● Assignment: Find the line that holds "You are a computer-use" in the material below. Output that line and each one after it exactly, but not the pictures.
___ Data for this exercise ___
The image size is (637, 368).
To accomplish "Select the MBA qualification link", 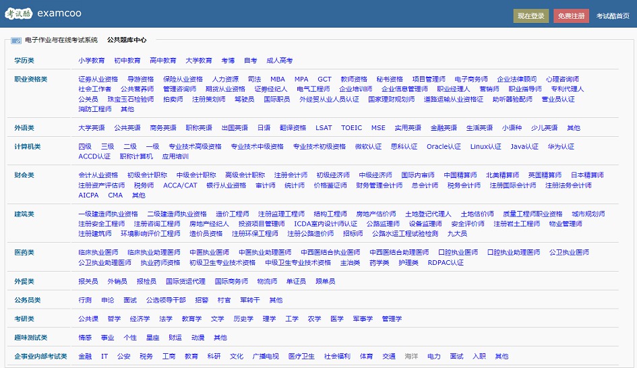I will coord(278,80).
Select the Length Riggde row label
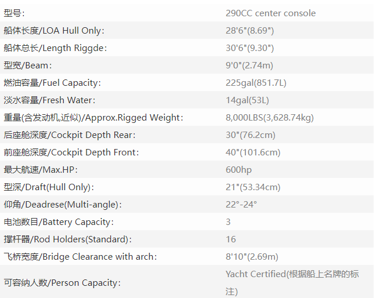380x298 pixels. pos(55,48)
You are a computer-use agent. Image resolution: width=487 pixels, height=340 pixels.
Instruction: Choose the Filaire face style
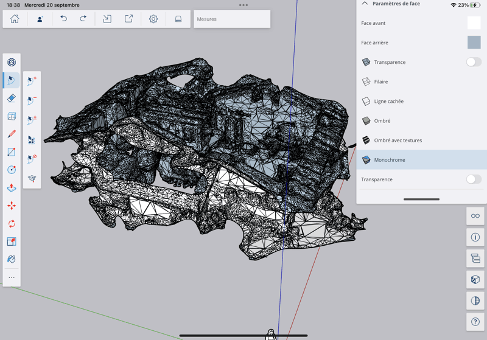tap(381, 82)
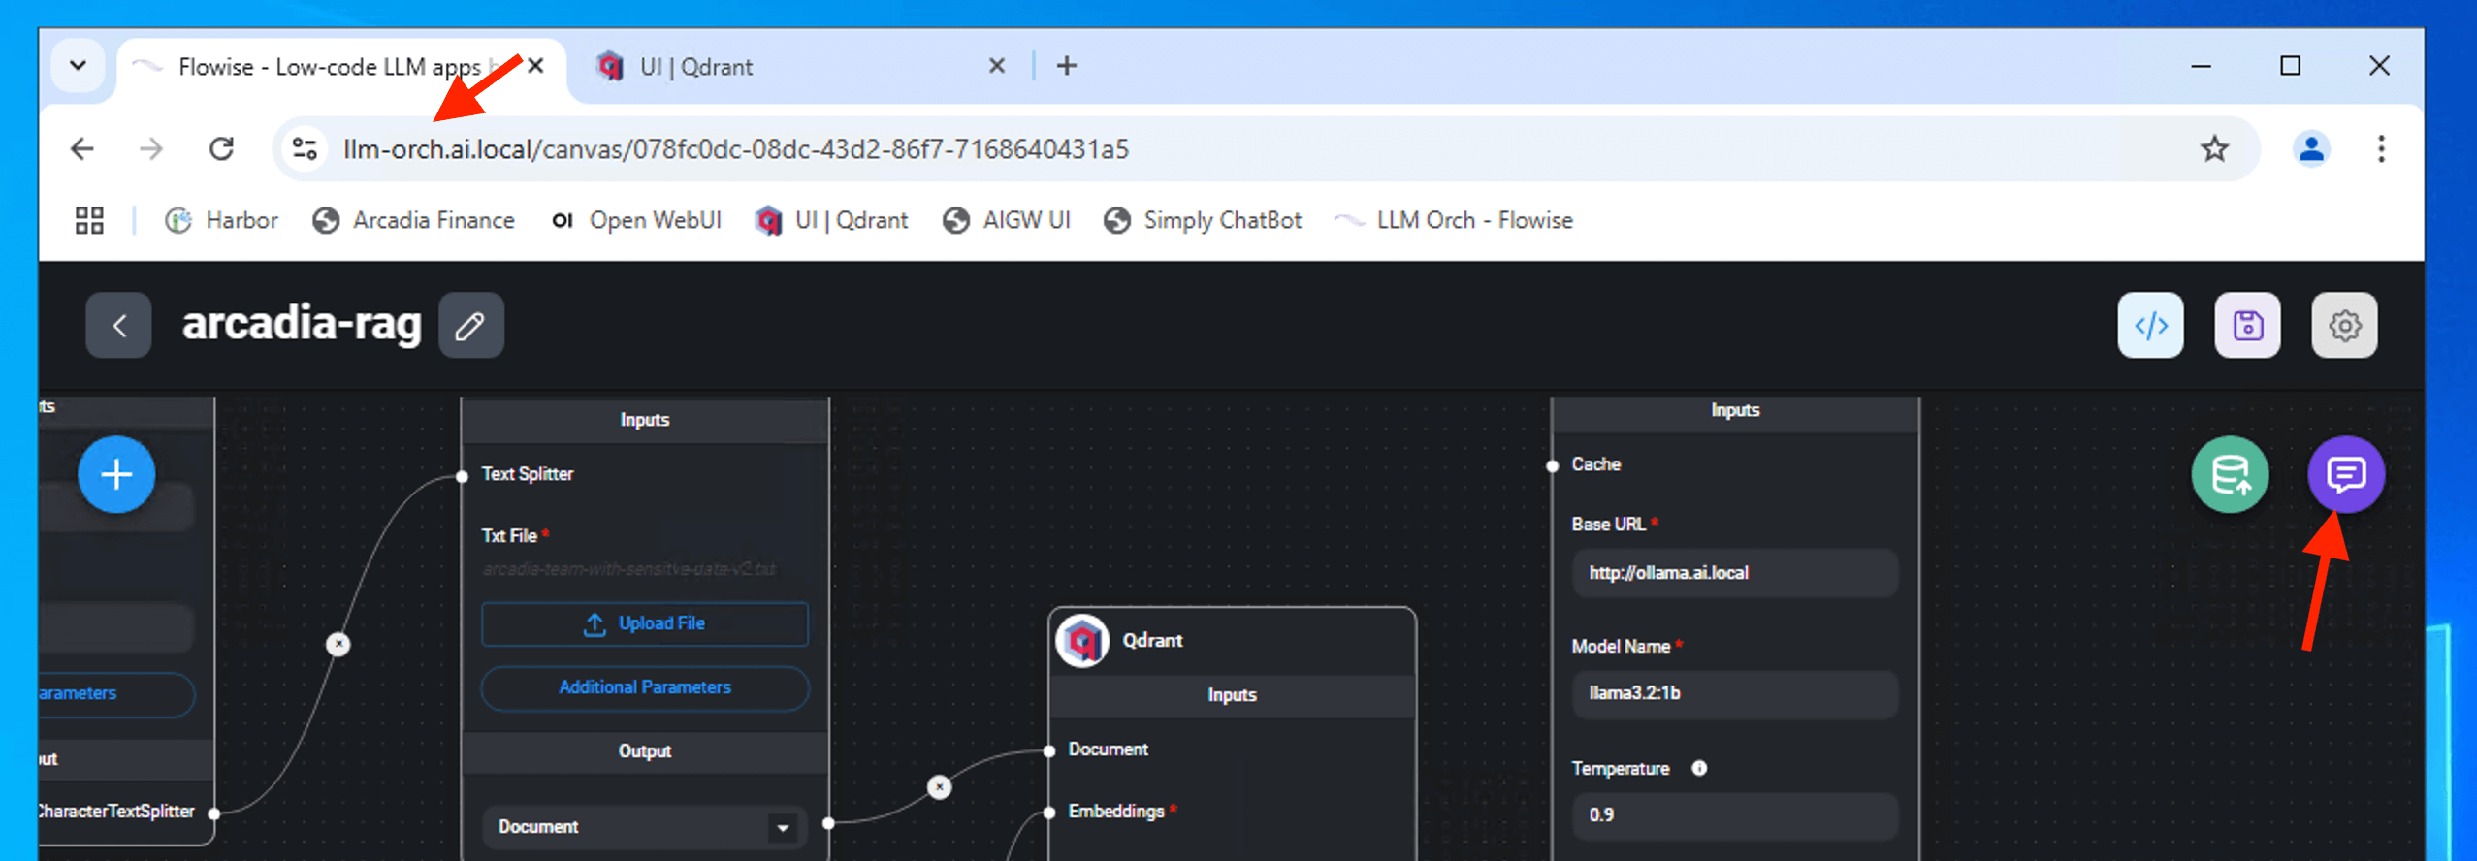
___
● Task output:
You are a computer-use agent. Image resolution: width=487 pixels, height=340 pixels.
Instruction: Choose the Filaire face style
tap(381, 82)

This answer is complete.